Does America Need A Reformation? [View all]



501 years ago, Martin Luther rocked (and ultimately changed) the Christian world when he pinned his 95 articles of faith to the church door, challenging the established church and its position of power at the very heart of Europe. Let’s face it, the established churches did not exactly shower themselves in glory during those years. The cardinals and the bishops sat at the very heart of the Tudor Court and they clung onto that power with everything they had. Time has moved on of course and the power of the church has diminished considerably. Today, in the UK, we are a diverse community where all the world’s great faiths are represented, 42% of the population say they have no faith and over 50% do not identify as Christian. Within that backdrop we still have 26 Bishops sitting in the House of Lords (our secondary, revising, chamber).

Today, literally today, we see a new era of the religious right taking control in America. In the White House a gabble of evangelists, fundamentalists, young earth creationists, dominionists, end of the world wannabees who want to bring about the end times so they can witness the rapture, are all sitting at the heart of power much in the same way the Church did 500 years ago across the pond. One might ask does America need a reformation of its own?

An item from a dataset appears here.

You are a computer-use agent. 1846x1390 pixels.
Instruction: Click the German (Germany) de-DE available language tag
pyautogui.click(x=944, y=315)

They make our 26 Bishops snoozing on the dusty benches of the House of Lords seem really rather tame.

Of course we all live in liberal democracies (for now at least) and within that framework of governance people are free to believe what they hell they want and people are always going to have a set of religious, or non-religious beliefs that are there to impel them to make moral choices, get involved, lobby and get into the public square and try and change their world around them to meet their own moral and ethical frameworks. This is a good. This is what creates communities and societies. The problem comes when people take religion into government and start legislating based on it. Bringing religion together with power is always a recipe for disaster. Looking at the religious zealots now comfortably ensconced in Trumps White House and we maybe need to consider gathering together a disaster relief team in the form a new reformation. Trumps minions personal faith is their business, as long as they keep it personal to them. That would not be a problem. The concern has to be that they are using law to impose their religious thesis on everyone else. We all know that is their plan of action and life in a theocracy is not pretty.

The juxtaposition between the application of faith and politics in the UK and US is rather interesting. The UK does not have a legal construct of separation of church and state, indeed we have a state religion, however in practice policy development is in no way influenced by faith, thanks in great part to the Reformation. Of course, it is the direct opposite in the states, no state church, but as sure as night follows day during Trumps regime, religion will pervade every aspect of policy decision making. A scary thought indeed for anyone who does not think like them.

I’ll say it again. Reformation anyone?